É correto o projeto sobre socorro a bancos em crise
A imprensa atribuiu uma certa conotação negativa ao projeto de lei complementar do governo, que busca modernizar a legislação sobre intervenções no sistema bancário. Para o leitor menos familiarizado com o tema, pode ter ficado a impressão de que recursos dos contribuintes vão ser utilizados para salvar banqueiros.
É um tema difícil de entender, mas a ideia de evitar que uma crise acarrete o colapso do sistema bancário tem sólidos fundamentos. Estudos comprovam que crises bancárias geram queda da atividade econômica, do emprego e da renda, em decorrência da aguda escassez de crédito que provocam. Sem acesso a financiamento para capital de giro e investimento, empresas quebram e geram destruição de postos de trabalho.
A ausência de ação governamental para prevenir tais situações conduz ao desastre. O exemplo mais notável é o dos EUA durante a Grande Depressão. Depois da queda da Bolsa de Valores de Nova York, em outubro de 1929, houve uma corrida dos depositantes aos bancos para sacar seus depósitos, o que gerou seguidas quebras.
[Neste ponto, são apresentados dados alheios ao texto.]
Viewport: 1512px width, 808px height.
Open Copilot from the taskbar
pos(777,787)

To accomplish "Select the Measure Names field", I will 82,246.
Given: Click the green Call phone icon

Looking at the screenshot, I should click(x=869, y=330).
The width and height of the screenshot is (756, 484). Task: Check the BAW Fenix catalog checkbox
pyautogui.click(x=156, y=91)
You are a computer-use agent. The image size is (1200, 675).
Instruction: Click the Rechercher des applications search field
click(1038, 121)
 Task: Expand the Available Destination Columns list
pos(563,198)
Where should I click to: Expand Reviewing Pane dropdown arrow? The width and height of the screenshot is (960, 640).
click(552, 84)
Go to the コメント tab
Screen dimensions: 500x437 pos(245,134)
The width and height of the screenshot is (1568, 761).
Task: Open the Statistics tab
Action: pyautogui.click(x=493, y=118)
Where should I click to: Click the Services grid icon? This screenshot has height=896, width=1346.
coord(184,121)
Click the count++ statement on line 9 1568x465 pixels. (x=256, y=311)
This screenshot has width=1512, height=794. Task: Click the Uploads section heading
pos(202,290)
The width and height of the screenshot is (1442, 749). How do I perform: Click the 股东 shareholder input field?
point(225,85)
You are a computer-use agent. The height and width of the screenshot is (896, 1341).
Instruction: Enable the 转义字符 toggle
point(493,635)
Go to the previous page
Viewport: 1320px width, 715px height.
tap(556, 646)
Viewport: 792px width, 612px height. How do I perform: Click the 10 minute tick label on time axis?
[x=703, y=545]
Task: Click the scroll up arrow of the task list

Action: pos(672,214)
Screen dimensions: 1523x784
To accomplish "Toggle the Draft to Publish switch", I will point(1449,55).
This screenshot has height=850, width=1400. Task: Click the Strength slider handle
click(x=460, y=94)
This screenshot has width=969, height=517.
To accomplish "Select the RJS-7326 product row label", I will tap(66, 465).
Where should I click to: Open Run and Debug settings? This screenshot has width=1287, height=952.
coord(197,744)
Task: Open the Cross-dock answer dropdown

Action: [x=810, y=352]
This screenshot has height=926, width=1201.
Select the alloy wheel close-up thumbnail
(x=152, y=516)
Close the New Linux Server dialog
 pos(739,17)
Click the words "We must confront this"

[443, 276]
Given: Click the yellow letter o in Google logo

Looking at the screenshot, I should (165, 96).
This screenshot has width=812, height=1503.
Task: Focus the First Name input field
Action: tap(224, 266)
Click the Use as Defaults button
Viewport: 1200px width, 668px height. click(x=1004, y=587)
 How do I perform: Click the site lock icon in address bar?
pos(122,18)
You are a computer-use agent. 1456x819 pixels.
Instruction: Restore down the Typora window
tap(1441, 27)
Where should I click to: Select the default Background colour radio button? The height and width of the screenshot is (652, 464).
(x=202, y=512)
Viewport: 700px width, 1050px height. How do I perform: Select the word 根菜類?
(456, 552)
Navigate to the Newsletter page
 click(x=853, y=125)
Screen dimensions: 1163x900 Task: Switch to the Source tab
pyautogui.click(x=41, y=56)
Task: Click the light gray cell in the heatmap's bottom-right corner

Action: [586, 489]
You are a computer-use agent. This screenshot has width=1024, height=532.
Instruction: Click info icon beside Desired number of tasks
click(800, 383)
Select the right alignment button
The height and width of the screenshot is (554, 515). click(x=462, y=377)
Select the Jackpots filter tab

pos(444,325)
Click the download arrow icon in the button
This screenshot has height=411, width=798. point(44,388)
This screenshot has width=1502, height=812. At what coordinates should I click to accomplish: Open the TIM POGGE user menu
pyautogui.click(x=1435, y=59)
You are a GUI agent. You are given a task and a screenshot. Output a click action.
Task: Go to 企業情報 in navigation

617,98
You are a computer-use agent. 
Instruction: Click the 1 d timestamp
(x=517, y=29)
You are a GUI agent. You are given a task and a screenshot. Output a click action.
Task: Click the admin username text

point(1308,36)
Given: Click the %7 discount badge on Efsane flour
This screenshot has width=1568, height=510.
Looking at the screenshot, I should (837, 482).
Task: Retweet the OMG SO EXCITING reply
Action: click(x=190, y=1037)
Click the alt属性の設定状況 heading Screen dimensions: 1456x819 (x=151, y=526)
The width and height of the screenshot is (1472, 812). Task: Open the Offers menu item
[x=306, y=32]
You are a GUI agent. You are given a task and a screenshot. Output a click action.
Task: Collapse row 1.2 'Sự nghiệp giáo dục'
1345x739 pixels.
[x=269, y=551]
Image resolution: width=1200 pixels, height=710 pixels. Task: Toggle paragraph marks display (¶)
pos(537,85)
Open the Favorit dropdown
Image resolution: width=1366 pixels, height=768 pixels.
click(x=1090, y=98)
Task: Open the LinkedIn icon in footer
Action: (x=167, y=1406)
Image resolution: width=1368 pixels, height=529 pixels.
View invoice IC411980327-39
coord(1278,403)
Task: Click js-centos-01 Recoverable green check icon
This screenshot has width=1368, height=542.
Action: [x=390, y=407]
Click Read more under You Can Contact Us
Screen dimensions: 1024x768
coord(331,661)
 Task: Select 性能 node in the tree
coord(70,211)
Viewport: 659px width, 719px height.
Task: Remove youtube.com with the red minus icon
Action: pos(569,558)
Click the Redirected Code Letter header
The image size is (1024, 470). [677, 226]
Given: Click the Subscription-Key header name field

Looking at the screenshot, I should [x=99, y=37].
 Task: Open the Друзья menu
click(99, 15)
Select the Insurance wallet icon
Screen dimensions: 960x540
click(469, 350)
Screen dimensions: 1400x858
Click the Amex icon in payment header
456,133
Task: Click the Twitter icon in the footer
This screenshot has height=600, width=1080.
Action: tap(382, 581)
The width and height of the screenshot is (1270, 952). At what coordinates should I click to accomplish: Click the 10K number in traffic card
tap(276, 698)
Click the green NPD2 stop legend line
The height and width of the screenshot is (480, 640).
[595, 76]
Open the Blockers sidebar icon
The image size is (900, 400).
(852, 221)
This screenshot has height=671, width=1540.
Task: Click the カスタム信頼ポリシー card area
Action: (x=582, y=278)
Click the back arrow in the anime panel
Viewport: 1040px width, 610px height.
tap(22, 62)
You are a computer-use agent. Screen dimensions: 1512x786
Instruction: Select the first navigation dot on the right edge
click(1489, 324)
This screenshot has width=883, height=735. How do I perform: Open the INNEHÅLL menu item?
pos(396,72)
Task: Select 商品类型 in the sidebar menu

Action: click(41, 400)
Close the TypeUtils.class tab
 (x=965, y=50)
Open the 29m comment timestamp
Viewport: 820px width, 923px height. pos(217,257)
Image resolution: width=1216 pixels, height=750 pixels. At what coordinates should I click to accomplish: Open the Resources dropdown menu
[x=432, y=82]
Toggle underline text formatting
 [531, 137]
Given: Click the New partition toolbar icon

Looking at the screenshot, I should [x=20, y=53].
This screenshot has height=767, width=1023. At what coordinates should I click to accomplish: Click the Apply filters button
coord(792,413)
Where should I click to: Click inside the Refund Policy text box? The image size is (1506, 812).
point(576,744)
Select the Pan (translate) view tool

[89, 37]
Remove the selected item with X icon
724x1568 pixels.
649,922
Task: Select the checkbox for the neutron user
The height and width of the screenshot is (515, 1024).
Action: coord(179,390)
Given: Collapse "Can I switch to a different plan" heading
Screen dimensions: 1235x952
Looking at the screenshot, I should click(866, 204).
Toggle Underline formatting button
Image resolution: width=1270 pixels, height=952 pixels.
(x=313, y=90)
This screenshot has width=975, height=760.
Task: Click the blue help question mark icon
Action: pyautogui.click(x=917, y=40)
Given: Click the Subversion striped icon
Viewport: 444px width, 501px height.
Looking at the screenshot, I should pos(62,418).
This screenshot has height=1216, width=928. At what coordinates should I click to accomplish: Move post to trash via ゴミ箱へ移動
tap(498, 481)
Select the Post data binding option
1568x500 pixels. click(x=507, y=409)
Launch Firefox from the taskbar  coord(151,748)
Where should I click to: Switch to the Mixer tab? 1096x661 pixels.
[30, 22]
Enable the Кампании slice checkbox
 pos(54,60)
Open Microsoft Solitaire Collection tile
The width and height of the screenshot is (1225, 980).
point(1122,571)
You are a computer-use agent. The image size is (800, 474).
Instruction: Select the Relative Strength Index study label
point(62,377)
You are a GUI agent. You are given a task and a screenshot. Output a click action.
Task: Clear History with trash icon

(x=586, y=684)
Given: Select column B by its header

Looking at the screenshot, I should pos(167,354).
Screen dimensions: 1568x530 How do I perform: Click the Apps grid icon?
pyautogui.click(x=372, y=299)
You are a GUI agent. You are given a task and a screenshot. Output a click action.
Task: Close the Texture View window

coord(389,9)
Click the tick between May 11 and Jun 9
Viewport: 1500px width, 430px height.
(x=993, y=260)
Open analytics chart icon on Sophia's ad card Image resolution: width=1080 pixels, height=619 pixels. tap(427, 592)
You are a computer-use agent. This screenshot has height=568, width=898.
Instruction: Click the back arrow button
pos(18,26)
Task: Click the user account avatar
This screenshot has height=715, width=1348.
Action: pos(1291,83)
O governo interpretou o fenômeno como natural e necessário para depurar o sistema bancário, no qual permaneceriam apenas os bancos saudáveis. Entre 1929 e 1933, faliram 9 mil bancos americanos, na grande maioria estabelecimentos bem administrados. Nem mesmo a melhor instituição consegue sobreviver a uma corrida desse tipo. A quebra generalizada contribuiu para a Depressão.
O governo americano tardou, mas agiu. Criou um sistema de garantia de depósitos com o objetivo de salvar financeiramente os depositantes de bancos falidos. Depois, o Federal Reserva, o banco central, jamais se furtou em socorrer instituições em crise.
O projeto do governo, preparado pelo Banco Central, é resultado de quinze anos de estudos e se beneficia da experiência decorrente do trabalho dos bancos centrais, particularmente os de países ricos, diante da crise financeira de 2008. Incorpora avanços como os de dedicar maior atenção aos bancos sistematicamente relevantes, isto é, aqueles cuja quebra poder ter repercussões mais graves no sistema bancário.
O projeto cria também a figura do “banco ponte” – uma inovação resultante daquele aprendizado –, qual seja a instituição que assume um banco em crise com a missão de saneá-lo, se for o caso, com auxílio do Tesouro, para em seguida transferi-lo a um grupo com capacidade financeira e gerencial para recuperá-lo e devolvê-lo ao sistema bancário.
A exemplo do que é feito em países ricos que socorrem “bancos grandes demais para quebrar” e assim evitar o contágio desastroso para o sistema, o projeto prevê que o Tesouro somente será acionado depois de utilizados recursos dos acionistas e dos depositantes subordinados, cujos recursos serão usados para salvar o banco depositário.
O projeto, se aprovado, vai contribuir para elevar a já alta solidez do sistema financeiro brasileiro, o que é fundamental para o crescimento do PIB, da renda e do emprego.